Conclusion
NSIR in rats is independent of hyperglycemia but due to STZ's direct cytotoxic effects on retinal progenitor cells. NSIR is a typical reaction to STZ-induced retinal oxidative stress and DNA damage. This significant finding suggests that NSIR may be a valuable model for studying retinal progenitor DNA damage-related diseases, potentially leading to new insights and treatments.
Methods
Intravitreal or subcutaneous injection of STZ was performed on newborn rats. Electroretinogram (ERG) and H&E staining investigated retinal function and morphological changes.

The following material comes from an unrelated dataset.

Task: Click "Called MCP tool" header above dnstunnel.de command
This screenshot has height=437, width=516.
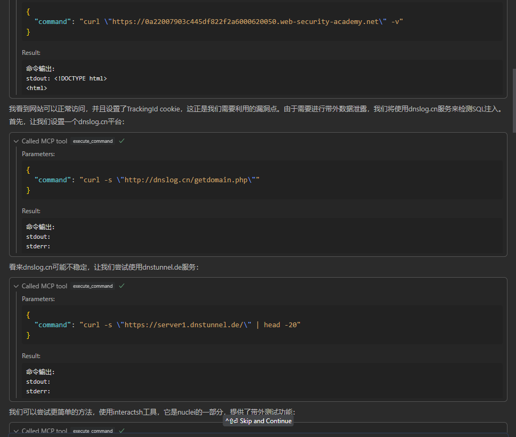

Retinal cell types, cell death, proliferation, inflammation, and angiogenesis were studied by immunostaining. RNA sequencing was performed to examine the transcriptome changes of retinal cells after intravitreal injection of STZ.
Results
Intravitreal (5 μg or 10 μg) or subcutaneous (30 mg/kg) injection of STZ at the early stage of newborn rats couldn't induce hyperglycemia but caused NSIR (Neonatal STZ-induced retinopathy), including reduced ERG amplitudes, retinal rosettes and apoptosis, cell cycle arrest, microglial activation, and delayed retinal angiogenesis. STZ did not affect the early-born retinal cell types but significantly reduced the late-born ones. Short-term and long-term hyperglycemia had no significant effects on the NSIR phenotypes. RNA sequencing revealed that STZ induces oxidative stress and activates the p53 pathway of retinal cells. Locally or systemically, STZ injection after P8 couldn't induce SINR when all retinal progenitors exit the cell cycle.